The company also accounts for about 80 percent of bank transfers among mobile money operators (PoS) agents in Nigeria and 20 percent of the non-merchant point of sale (PoS) transactions.

At the end of 2018, the company had 2,400 agents, and by 2019, it had pushed that number to 40,000 agents. In May 2020, the company said it had 300,000 agents.

Bloomberg, which broke the funding story, reported that the company’s monthly transaction volumes now exceed $3 billion.

Aside from an MFB, OPay has also secured an international money transfer licence and is in the process of completing a deal with WorldRemit.

The company plans to deploy the $400 funding into its expansion in emerging markets with a particular focus on countries in the Middle East.

“We want to be the power that helps emerging markets reach faster economic development,” Yahui Zhou, CEO of OPay, said.

Before going into payment full time, OPay was also a major player in ride-hailing, in the days of motorcycle ride-hailing in Lagos State. The company brought intense competition to the likes of Gokada, Max.Ng, until the Lagos State placed a ban on commercial motorcycle business over concerns on insecurity. The logistics pivot, however, was not as lucrative as ride-hailing due to a “harsh business” in Nigeria that affected other businesses as well.

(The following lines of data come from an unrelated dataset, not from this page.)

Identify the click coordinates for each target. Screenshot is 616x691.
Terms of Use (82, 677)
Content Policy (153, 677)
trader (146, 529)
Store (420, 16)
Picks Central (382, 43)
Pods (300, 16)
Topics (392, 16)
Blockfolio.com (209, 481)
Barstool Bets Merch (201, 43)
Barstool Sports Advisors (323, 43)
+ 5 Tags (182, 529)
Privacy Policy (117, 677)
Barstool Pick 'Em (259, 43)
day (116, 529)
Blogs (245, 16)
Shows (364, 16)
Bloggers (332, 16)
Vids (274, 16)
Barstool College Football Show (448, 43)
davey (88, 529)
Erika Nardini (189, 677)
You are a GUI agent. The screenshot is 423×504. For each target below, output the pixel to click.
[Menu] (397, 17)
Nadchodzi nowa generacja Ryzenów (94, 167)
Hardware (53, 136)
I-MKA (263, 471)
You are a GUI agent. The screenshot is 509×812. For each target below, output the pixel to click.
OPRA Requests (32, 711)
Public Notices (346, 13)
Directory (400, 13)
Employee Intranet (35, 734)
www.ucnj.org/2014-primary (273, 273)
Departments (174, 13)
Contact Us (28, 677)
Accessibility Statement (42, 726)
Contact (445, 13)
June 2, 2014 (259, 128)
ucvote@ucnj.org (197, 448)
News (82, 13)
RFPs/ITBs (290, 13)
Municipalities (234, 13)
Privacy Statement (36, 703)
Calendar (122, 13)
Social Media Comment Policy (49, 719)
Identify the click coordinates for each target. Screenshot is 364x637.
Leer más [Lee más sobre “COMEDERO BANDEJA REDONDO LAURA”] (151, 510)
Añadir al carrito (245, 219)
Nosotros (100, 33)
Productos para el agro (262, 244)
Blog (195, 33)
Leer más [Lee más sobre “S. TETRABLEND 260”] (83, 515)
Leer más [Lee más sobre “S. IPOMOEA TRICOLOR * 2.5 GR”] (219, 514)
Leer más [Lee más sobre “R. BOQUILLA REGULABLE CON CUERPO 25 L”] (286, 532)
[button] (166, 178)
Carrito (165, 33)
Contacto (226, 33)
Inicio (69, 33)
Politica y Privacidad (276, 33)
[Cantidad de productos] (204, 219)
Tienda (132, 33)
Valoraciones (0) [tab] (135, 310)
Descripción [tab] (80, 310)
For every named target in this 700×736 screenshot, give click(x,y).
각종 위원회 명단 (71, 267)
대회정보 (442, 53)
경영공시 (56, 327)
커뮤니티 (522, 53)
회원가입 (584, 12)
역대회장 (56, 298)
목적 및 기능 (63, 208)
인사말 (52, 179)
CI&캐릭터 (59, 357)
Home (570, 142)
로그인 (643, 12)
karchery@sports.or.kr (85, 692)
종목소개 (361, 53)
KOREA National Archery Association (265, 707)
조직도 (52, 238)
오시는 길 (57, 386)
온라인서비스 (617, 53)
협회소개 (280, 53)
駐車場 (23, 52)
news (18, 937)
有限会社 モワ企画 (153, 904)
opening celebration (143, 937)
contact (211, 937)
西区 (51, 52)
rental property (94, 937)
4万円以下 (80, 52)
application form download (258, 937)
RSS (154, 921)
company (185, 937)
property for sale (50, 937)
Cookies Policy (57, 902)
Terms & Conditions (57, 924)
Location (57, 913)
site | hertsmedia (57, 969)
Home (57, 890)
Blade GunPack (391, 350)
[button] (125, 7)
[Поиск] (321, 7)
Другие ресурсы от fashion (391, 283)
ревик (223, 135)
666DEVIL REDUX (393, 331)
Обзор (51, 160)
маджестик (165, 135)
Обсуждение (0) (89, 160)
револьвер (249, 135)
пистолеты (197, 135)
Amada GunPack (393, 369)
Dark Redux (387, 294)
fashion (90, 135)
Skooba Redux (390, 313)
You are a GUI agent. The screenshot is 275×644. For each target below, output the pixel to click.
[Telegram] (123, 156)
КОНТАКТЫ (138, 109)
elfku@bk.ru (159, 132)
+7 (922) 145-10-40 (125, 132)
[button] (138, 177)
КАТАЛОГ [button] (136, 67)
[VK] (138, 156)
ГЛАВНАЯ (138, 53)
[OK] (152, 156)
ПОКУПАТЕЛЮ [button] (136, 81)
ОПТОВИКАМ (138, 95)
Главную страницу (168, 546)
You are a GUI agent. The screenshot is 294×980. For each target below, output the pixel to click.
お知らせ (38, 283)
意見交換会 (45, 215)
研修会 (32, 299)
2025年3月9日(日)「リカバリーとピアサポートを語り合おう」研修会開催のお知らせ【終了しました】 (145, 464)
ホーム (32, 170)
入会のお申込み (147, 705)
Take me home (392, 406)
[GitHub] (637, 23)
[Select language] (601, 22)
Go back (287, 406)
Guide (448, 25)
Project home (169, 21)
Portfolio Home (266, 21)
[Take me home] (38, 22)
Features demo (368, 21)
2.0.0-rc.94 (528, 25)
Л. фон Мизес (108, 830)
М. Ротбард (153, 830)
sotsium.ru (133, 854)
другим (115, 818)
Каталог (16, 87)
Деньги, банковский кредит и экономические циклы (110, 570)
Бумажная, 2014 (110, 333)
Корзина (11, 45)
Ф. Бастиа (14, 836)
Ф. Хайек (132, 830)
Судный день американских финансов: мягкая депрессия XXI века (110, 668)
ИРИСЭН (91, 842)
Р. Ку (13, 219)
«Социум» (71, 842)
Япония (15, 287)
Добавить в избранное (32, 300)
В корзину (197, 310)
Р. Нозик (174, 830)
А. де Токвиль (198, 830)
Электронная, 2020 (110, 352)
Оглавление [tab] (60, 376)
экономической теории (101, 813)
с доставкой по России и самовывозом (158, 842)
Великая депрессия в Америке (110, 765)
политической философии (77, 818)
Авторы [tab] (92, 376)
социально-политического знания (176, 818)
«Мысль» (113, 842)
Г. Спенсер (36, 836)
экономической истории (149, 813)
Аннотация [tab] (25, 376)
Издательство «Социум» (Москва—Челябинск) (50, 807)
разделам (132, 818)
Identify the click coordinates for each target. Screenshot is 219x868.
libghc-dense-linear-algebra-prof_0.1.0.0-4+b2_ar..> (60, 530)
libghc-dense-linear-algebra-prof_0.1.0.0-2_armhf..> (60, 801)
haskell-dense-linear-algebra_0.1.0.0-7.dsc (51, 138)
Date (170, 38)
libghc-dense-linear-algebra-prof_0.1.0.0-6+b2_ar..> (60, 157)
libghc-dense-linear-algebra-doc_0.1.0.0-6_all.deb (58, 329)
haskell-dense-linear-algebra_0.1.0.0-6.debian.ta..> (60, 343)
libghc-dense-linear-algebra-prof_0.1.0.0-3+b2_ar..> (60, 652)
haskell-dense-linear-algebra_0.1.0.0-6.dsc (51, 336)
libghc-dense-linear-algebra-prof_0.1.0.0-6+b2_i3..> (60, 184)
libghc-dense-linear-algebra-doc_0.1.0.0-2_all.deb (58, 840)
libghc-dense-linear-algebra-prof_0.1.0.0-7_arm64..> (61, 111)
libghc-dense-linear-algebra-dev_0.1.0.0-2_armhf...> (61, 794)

It soon shut down the logistics business including verticals such as e-commerce platforms, OMall and OTrade; and its food delivery feature, OFood was closed down. It also meant the death of OPay’s super app ambition as it focused its energy on digital payment.

The 100 percent attention may have paid off as the company said in March 2021 that it recorded a spectacular year in 2020 amid the pandemic that contributed to increased adoption in e-payment channels.

Point of Sale (PoS) terminals the company deployed in its mobile money agent and merchant network represented roughly ⅕ of offline payments in Nigeria by the end of 2020, according to Joshua Yau, managing VP for OPay in Nigeria. Its mobile wallets had more than 2 million wallets with balances totalling over $17 million.

The company had intensified its expansion from 2020 by launching in markets like Egypt where they appear to be thriving.

“We believe our investment will help the company extend its offering to adjacent markets and replicate its successful business model in Egypt and other countries in the region,” said Kentaro Matsui, managing director, SoftBank Group Corp and former managing partner at SoftBank Investment Adviser, which oversees Vision Fund and Vision Fund 2.

Opera said in June 2021 that it sold 29 percent of its stake in OPay, recording a $31.1 million profit from the deal.